Need to find a RH AS 2.1 machine that I can experiment on ...
Logged In: YES
user_id=21885
Samer, I was able to get my hands on a RH AS 2.1 box to
test, and still cannot reproduce your bug.
# uname -a
Linux ... 2.4.9-e.27smp #1 SMP Tue Aug 5 15:49:54 EDT
2003 i686 unknown
# nsd -ft sample-config.tcl -u admin
...
[01/Jul/2004:16:07:44][18658.1024][-main-] Notice: nsmain:
AOLserver/3.5.5 starting
...
[01/Jul/2004:16:07:44][18658.1024][-main-] Error: dns:
gethostbyname failed: no valid IP address
[01/Jul/2004:16:07:44][18658.1024][-main-] Error: nssock:
failed to listen on :8000: No such file or directory
[01/Jul/2004:16:07:44][18658.3076][-nssock-] Notice:
nssock: starting
[01/Jul/2004:16:07:44][18658.3076][-nssock-] Notice:
nssock: accepting connections
# ldd nsd
...
libpthread.so.0 => /lib/i686/libpthread.so.0
(0x40025000)
libm.so.6 => /lib/i686/libm.so.6 (0x4003b000)
libc.so.6 => /lib/i686/libc.so.6 (0x4005e000)
# ls -l /lib/i686/libpthread.so.0 /lib/i686/libc.so.6
lrwxrwxrwx 1 root root 13 May 8
2003 /lib/i686/libc.so.6 -> libc-2.2.4.so
lrwxrwxrwx 1 root root 17 May 8
2003 /lib/i686/libpthread.so.0 -> libpthread-0.9.so
I just realized this is 3.5.5. Let me try building 4.0.5 on this
box ...
Logged In: YES
user_id=21885
OK, I just built a clean AOLserver 4.0.5 on the RH AS 2.1 box,
and with the unmodified sample-config.tcl:
# bin/nsd -ft sample-config.tcl -u admin
...
[01/Jul/2004:16:38:52][22093.1024][-main-] Notice: nsmain:
AOLserver/4.0.5 starting
...
[01/Jul/2004:16:38:52][22093.1024][-main-] Error: dns:
gethostbyname failed: no valid IP address
[01/Jul/2004:16:38:52][22093.1024][-main-] Error: nssock:
failed to listen on :8000: No such file or directory
[01/Jul/2004:16:38:52][22093.3076][-driver-] Notice: starting
[01/Jul/2004:16:38:52][22093.3076][-driver-] Notice: driver:
accepting connections
I cannot reproduce this problem. What config .tcl file did you
use to start the server that gave you this error? If it wasn't
the stock, unmodified sample-config.tcl, could you attach the
file to this bug? Thanks.
Logged In: YES
user_id=21885
Ian Harding sent me an email that may shed some light on
this issue:
Date: Mon, 28 Jun 2004 10:40:43 -0700
From: "Ian Harding" <ianh@tpchd.org>
To: <aolserver@listserv.aol.com>
Subject: nsd Dumps Core if Interface Down at Startup
Ns_Tls: invalid key: 0: should be between 1 and 100
[1] Abort trap (core dumped) /usr/pkg/bin/nsd...

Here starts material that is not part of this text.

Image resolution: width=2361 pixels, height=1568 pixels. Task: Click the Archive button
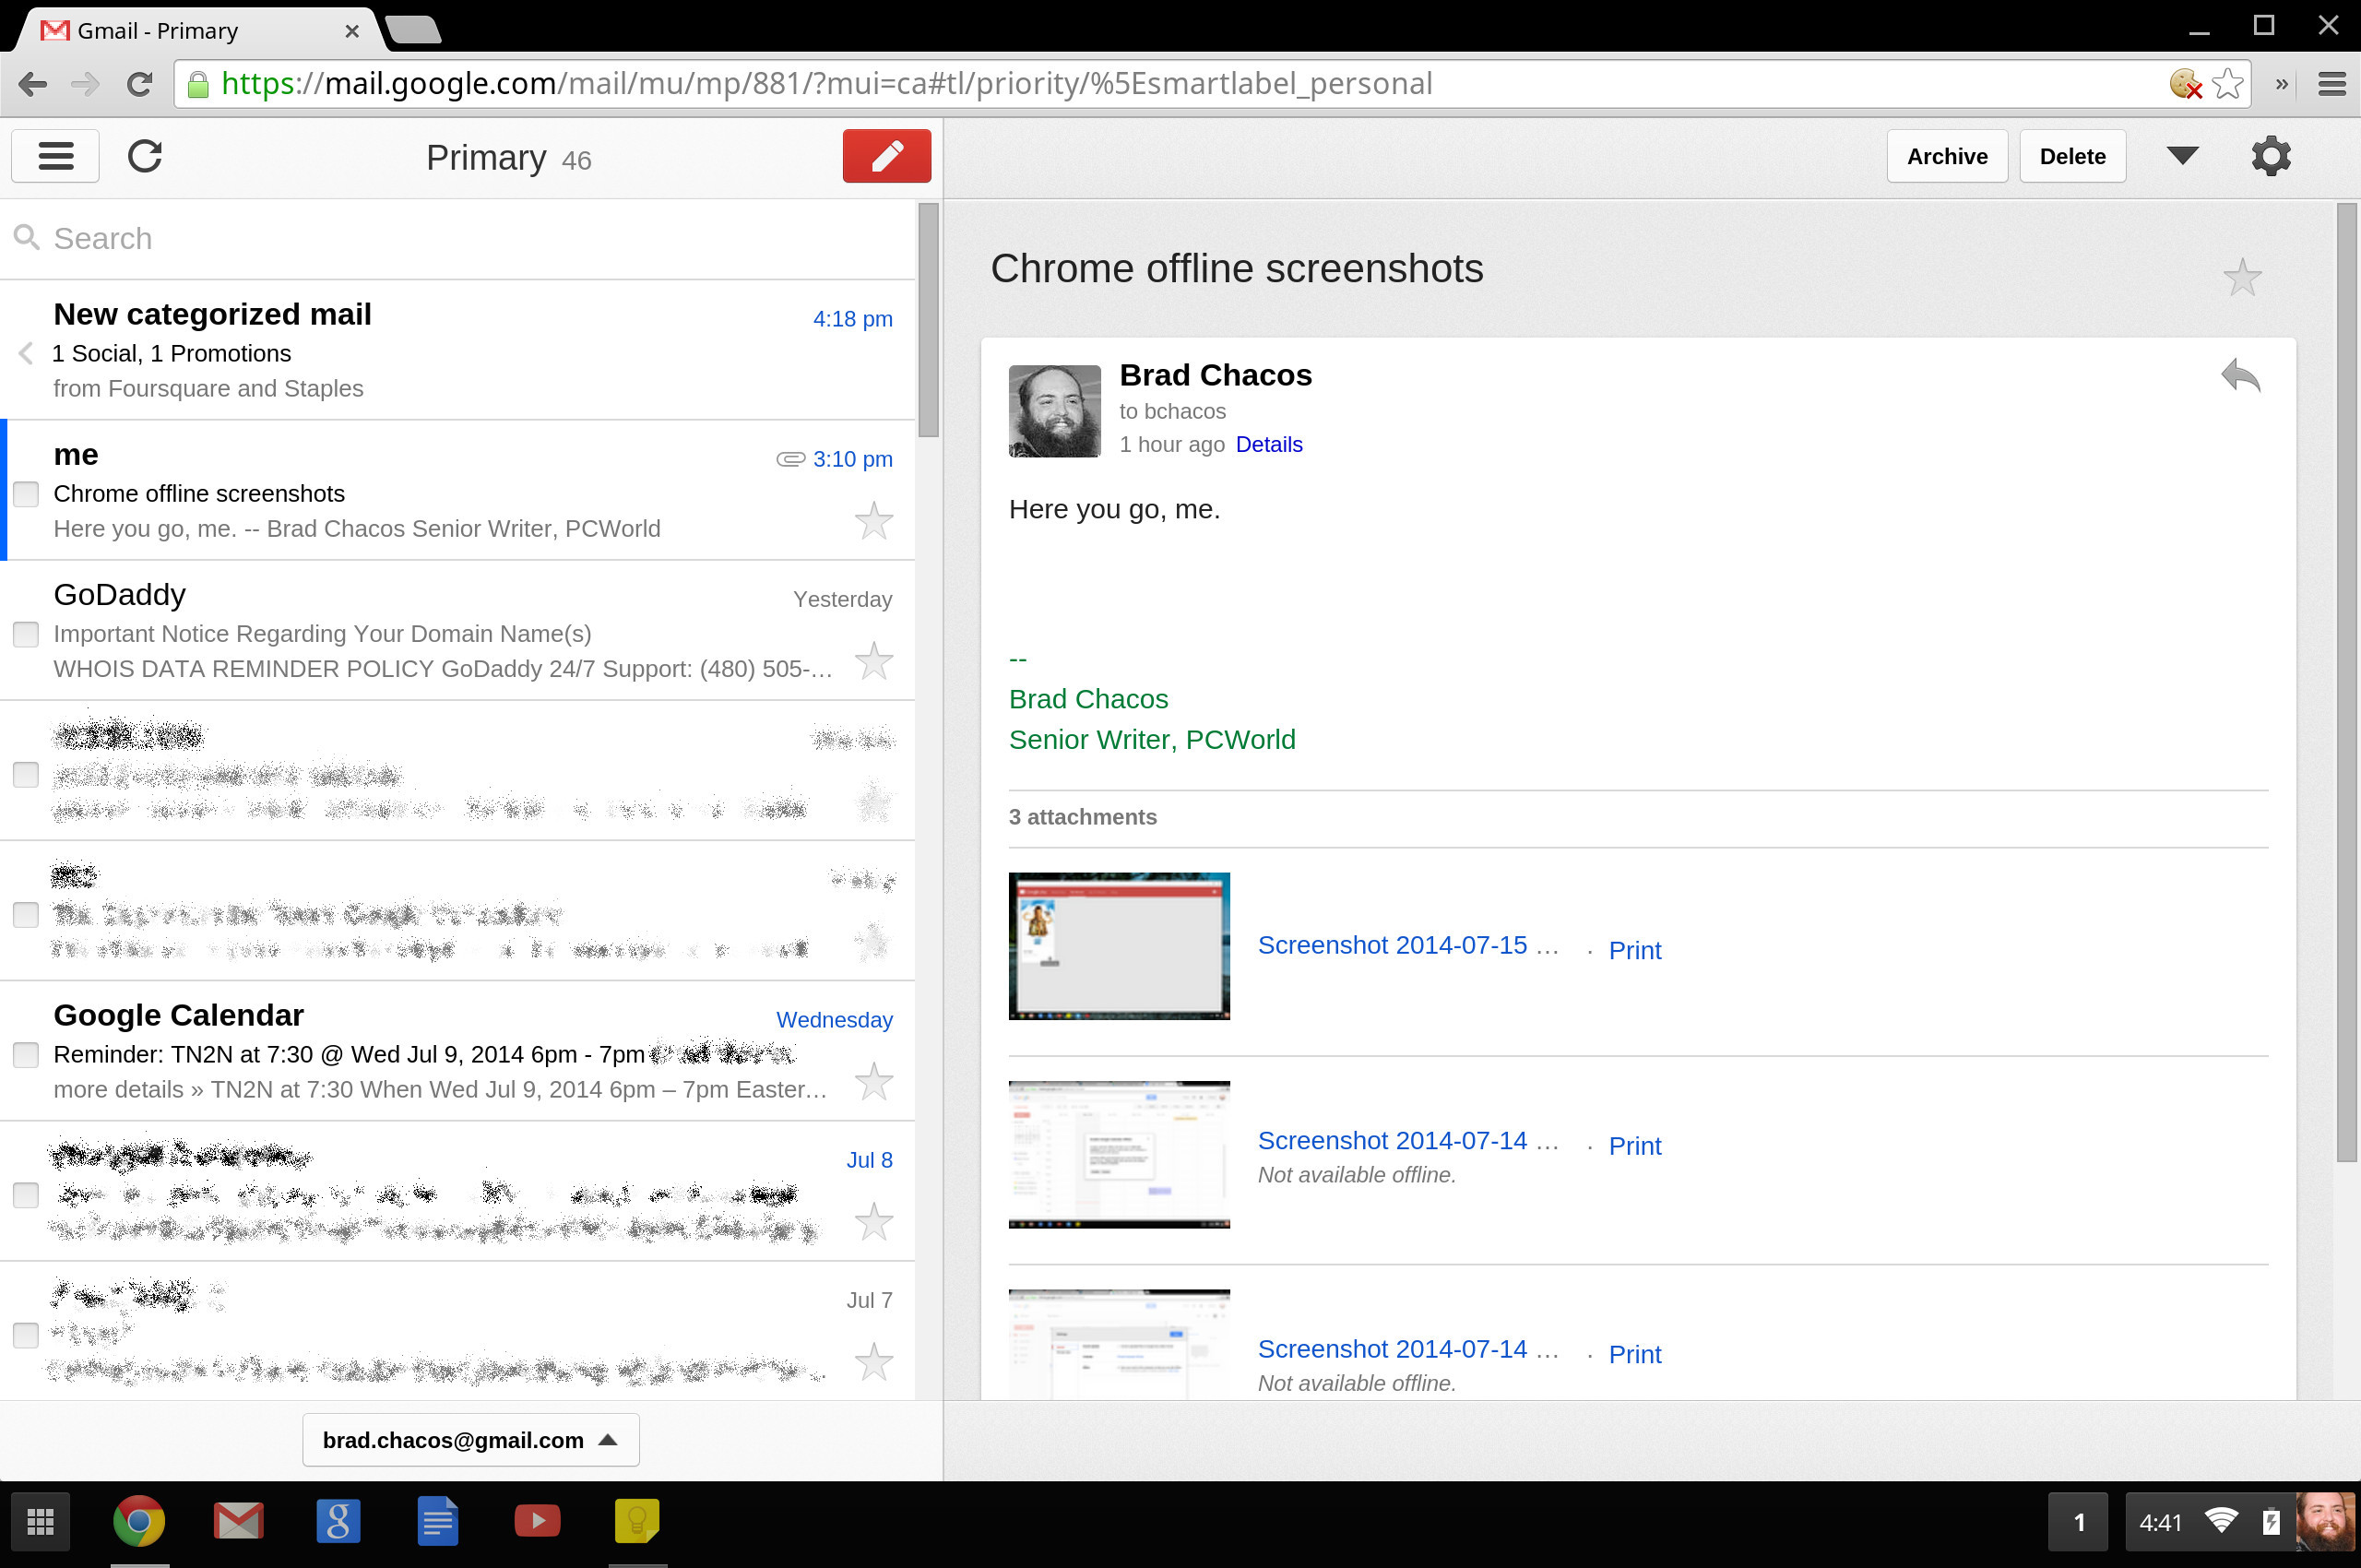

I get the above error when starting aolserver whenever
the network =
interface is down. Obviously, a server needs a valid
interface, but this =
seems like a cryptic error and ungraceful exit.
Of course, this could just be me.
NetBSD workstation.tpchd.org 2.0_BETA NetBSD 2.0_BETA
(iharding) #0: Thu =
May 13 14:25:35 UTC 2004
iharding@:/usr/src/sys/arch/i386/compile/iharding=
i386
aolserver-4.01 America Online's open source web server
aols-postgres-4.0 Postgres database access module for
aolserver
#0 0x48192e1b in kill () from /usr/lib/libc.so.12
(gdb) bt
#0 0x48192e1b in kill () from /usr/lib/libc.so.12
#1 0x482073db in abort () from /usr/lib/libc.so.12
#2 0x48114c76 in Tcl_PanicVA ()
from /usr/pkg/lib/libtcl84.so.1
#3 0x48114c95 in Tcl_Panic ()
from /usr/pkg/lib/libtcl84.so.1
#4 0x480acc3c in Ns_TlsGet ()
from /usr/pkg/lib/libnsthread.so
#5 0x4807cf8e in NsTclLogObjCmd ()
from /usr/pkg/lib/libnsd.so
#6 0x4807cab5 in NsTclLogObjCmd ()
from /usr/pkg/lib/libnsd.so
#7 0x4807c621 in Ns_Log () from /usr/pkg/lib/libnsd.so
#8 0x48075c09 in NsEnableDNSCache ()
from /usr/pkg/lib/libnsd.so
#9 0x48075b1e in NsEnableDNSCache ()
from /usr/pkg/lib/libnsd.so
#10 0x48075850 in Ns_GetAddrByHost ()
from /usr/pkg/lib/libnsd.so
#11 0x480757f5 in Ns_GetAddrByHost ()
from /usr/pkg/lib/libnsd.so
#12 0x4807d8eb in NsInitConf () from /usr/pkg/lib/libnsd.so
#13 0x4807bc49 in _init () from /usr/pkg/lib/libnsd.so
#14 0x4804bcc0 in _rtld () from /usr/libexec/ld.elf_so
Logged In: YES
user_id=21885
Personal notes -- HEAD, nsd/nsconf.c:92.
Logged In: YES
user_id=21885
The fix has been commited to CVS HEAD and will be
backported for 4.0.7.
Logged In: YES
user_id=21885
The problem comes from not being able to resolve the
hostname of the server via DNS, and at start-up when the DNS
API tries to Ns_Log the error, it fails because logging
isn't initialized at that point yet, resulting in the Ns_Tls
error.
The fix committed to 4.0.7 ensures that the logging
subsystem is initialized before the DNS attempt is made.